Reputation: 2135
As input I have an array where element is a tuple : (tag, elements)
where tag
is an integer and elements
is a list of integers. I need to unfold this data, so as a result to get a collection where each input element becomes a tuple in the form: (tag, el1),(tag, el2),...(tag, elN)
. To illustrate:
import org.apache.spark.SparkConf
import org.apache.spark.SparkContext
import org.apache.spark.SparkContext._
import org.apache.log4j.Logger
import org.apache.log4j.Level
object Unfold {
val data = Array(
(1,List(2,3,5)),
(11,List(21,31,51)),
(111, List(211,311,511))
)
val shoudGet = List (
(1,2), (1,3), (1,5),
(11,21), (11,31), (11,51),
(111,211), (111,311), (111,511)
)
def main(args: Array[String]) {
Logger.getLogger("org.apache.spark").setLevel(Level.WARN)

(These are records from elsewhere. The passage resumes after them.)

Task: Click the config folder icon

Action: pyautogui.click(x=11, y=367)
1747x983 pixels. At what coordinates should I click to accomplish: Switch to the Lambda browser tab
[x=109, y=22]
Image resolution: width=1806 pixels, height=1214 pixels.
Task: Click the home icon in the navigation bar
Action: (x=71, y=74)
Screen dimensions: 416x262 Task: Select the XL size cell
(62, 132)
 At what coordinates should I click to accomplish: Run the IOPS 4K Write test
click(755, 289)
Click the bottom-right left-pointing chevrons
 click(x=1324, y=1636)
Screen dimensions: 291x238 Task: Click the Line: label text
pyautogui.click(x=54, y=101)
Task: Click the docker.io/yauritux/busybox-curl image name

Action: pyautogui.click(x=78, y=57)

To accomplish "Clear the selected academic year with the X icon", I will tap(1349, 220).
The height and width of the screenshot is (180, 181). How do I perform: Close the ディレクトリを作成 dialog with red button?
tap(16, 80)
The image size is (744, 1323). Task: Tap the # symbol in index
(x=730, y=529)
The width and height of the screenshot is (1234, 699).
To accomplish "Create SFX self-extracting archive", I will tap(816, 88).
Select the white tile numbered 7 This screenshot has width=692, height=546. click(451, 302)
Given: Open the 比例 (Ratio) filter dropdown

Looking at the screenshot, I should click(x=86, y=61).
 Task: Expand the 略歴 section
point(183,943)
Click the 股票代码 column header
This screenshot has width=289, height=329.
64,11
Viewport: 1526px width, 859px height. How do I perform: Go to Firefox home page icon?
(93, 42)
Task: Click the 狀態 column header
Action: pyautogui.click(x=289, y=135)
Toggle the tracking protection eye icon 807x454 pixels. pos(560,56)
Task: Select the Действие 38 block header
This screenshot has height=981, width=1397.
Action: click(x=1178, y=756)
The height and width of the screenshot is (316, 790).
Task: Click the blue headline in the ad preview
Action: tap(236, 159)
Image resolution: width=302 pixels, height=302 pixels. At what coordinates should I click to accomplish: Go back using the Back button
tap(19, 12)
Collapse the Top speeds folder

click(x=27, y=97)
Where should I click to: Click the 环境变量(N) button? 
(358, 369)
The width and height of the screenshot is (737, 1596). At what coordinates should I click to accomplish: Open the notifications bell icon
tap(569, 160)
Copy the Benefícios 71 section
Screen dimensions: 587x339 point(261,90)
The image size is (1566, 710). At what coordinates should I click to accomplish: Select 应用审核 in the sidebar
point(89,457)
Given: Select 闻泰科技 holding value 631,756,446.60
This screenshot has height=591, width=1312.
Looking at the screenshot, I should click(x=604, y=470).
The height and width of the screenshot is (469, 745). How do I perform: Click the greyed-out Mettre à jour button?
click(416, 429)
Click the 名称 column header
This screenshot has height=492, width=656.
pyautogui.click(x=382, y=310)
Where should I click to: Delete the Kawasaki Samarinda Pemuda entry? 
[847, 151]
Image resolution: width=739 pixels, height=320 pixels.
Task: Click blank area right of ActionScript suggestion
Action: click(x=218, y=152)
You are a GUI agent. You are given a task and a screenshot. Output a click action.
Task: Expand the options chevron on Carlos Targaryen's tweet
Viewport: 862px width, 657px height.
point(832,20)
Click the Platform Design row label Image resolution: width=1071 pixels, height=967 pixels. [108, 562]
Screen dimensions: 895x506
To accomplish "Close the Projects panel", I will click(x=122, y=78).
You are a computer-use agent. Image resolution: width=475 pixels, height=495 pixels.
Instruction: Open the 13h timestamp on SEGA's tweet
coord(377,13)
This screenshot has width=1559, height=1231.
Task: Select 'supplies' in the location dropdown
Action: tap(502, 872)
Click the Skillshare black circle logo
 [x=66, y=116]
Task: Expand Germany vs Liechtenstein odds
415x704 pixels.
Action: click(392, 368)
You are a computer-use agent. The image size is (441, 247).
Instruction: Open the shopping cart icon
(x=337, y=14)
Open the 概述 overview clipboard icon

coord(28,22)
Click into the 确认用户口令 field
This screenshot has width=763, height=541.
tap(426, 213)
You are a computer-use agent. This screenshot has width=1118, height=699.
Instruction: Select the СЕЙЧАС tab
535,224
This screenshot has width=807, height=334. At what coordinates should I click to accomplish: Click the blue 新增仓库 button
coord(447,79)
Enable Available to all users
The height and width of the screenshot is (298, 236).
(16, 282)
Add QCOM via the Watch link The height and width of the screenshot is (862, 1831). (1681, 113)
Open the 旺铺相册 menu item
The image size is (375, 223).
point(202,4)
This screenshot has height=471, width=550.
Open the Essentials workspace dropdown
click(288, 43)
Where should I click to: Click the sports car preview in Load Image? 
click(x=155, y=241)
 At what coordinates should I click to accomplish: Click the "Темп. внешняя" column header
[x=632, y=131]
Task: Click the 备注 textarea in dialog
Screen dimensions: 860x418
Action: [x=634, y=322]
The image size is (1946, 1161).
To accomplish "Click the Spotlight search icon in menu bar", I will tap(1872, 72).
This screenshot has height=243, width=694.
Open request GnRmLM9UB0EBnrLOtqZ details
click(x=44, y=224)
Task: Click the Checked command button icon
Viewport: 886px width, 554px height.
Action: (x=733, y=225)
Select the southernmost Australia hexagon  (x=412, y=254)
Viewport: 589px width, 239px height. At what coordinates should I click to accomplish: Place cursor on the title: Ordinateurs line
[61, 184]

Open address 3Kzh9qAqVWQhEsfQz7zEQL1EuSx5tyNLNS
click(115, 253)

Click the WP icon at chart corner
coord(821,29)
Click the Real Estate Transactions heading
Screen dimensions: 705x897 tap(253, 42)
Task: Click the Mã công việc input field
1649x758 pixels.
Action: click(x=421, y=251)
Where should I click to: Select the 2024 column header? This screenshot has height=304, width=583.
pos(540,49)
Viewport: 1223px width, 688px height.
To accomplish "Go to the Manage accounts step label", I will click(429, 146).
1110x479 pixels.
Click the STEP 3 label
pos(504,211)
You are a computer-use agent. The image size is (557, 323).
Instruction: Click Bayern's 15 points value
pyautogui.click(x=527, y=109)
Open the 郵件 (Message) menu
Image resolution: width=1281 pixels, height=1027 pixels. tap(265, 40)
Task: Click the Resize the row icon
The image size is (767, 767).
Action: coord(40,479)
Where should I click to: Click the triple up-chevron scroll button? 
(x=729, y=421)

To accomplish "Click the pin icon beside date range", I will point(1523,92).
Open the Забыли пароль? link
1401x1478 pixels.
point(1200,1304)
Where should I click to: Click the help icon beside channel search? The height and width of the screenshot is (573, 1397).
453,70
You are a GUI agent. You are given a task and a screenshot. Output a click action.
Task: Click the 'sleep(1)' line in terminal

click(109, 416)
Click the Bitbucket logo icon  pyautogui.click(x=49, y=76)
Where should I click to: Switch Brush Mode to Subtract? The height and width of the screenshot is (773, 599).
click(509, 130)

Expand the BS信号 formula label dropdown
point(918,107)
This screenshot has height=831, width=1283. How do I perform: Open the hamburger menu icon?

Logger.getLogger("org.eclipse.jetty.server").setLevel(Level.OFF)
// set up environment
val conf = new SparkConf()
.setMaster("local[5]")
.setAppName("Simple")
.set("spark.executor.memory", "2g")
val sc = new SparkContext(conf)
val rdd = sc.parallelize(data)
val result = data.map{case (tag,list) => (tag, ???)}
}
}
Any ideas how to unfold RDD element?
Upvotes: 1
Views: 252
Reputation: 2128
Another approach:
val result = for {
(tag, list) <- data
x <- list
} yield (tag, x)
which is nothing more than syntactic sugar for a map and a flatMap, but in some cases for-comprehensions can be more readable.
Upvotes: 0
Reputation: 1918
Something like this should work:
val result = data.flatMap({ case (tag, list) => list.map(x => (tag, x)) })
Or this might be a bit faster in some situations:
val result = data.flatMap({ case (tag, list) => list.view.map(x => (tag, x)) })
Upvotes: 1